Feds study voice authentication

The federal government is commissioning a trial of voice authentication technology to see whether it is mature enough for use by its agencies.The University of Canberra is set to begin the trial on behalf of the government following the donation of two servers by Unisys Australia.

The federal government is commissioning a trial of voice authentication technology to see whether it is mature enough for use by its agencies.

The University of Canberra is set to begin the trial on behalf of the government following the donation of two servers by Unisys Australia. "As government departments frequently exchange security information over the telephone, it is of paramount importance that they can trust that the voice at the other end of the line is who they say they are," Clive Summerfield, adjunct professor for computing and head of the University's National Centre for Biometrics, said in a statement.

He said the centre was evaluating how effective a range of vendors' offerings were in identifying voices on fixed or mobile phones.

"We are giving them all the same test to do in order to see how well they do on it.

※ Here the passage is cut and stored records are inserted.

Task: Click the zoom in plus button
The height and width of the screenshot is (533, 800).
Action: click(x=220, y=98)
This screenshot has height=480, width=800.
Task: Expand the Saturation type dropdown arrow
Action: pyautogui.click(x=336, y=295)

We give them all type of speech data, mixing some good data with spoiled data in an attempt to confuse the technology. For instance, we add background noise to the voice data we give them for testing," Summerfield said.

Voice authentication uses voiceprints and pattern recognition software to verify a speaker. It relies on the fact that vocal characteristics, like fingerprints and the patterns of people's irises, are unique for each individual.

Voice authentication vendors such as US-based companies Nuance and Scansoft provide voiceprinting software to various industries worldwide. The Nuance Verifier uses individual voiceprints to deliver high security without the use of passwords and PINs.

Summerfield, however, declined to comment on which vendors and which offerings were involved in the evaluations.

The professor told ZDNet Australia&nbsp he could not disclose which government departments were interested in the technology, but added that the federal government is the "prime mover" in getting the research done.

He said existing authentication systems were inadequate. "How do you confirm the identity of a caller? At the moment the process requires asking you 20 questions, but just because someone knows the address, telephone number and name doesn't mean that is actually the person. The process itself is flawed in many ways and at the same time it is an expensive process to adminster, essentially chewing up call centre time," he said.

Summerfield said banking and other industries in the commercial sector were also interested with voice authentication -- particularly with reference to its application for call centres. Customers can speak to automated services that verify their identity from their unique speech characteristics and associate this with their entitlement to the service.

Unisys donated two ES3120 servers for the duration of the project, one of which runs Microsoft Windows 2000 and the other Linux. The professor said the servers were "fundamental" in the running of the large speech database during the trial.

"The high specs capability of the servers act as fast and substantial database service. We also have to capture the results that the evaluations are giving us and this needs to to be stored in a big database in order to be able to cross match and cross check it. Without these servers, it would be much more problematic in a logistics point of view," Summerfield said.

Although he could not disclose the budget for the undertaking, Summerfield said it was "the most expensive evaluation yet undertaken". It is also said to be the largest test of its type ever conducted anywhere in the world.

Summerfield believes voice authentication is second to iris recognition and higher than fingerprint authentication in terms of security efficiency.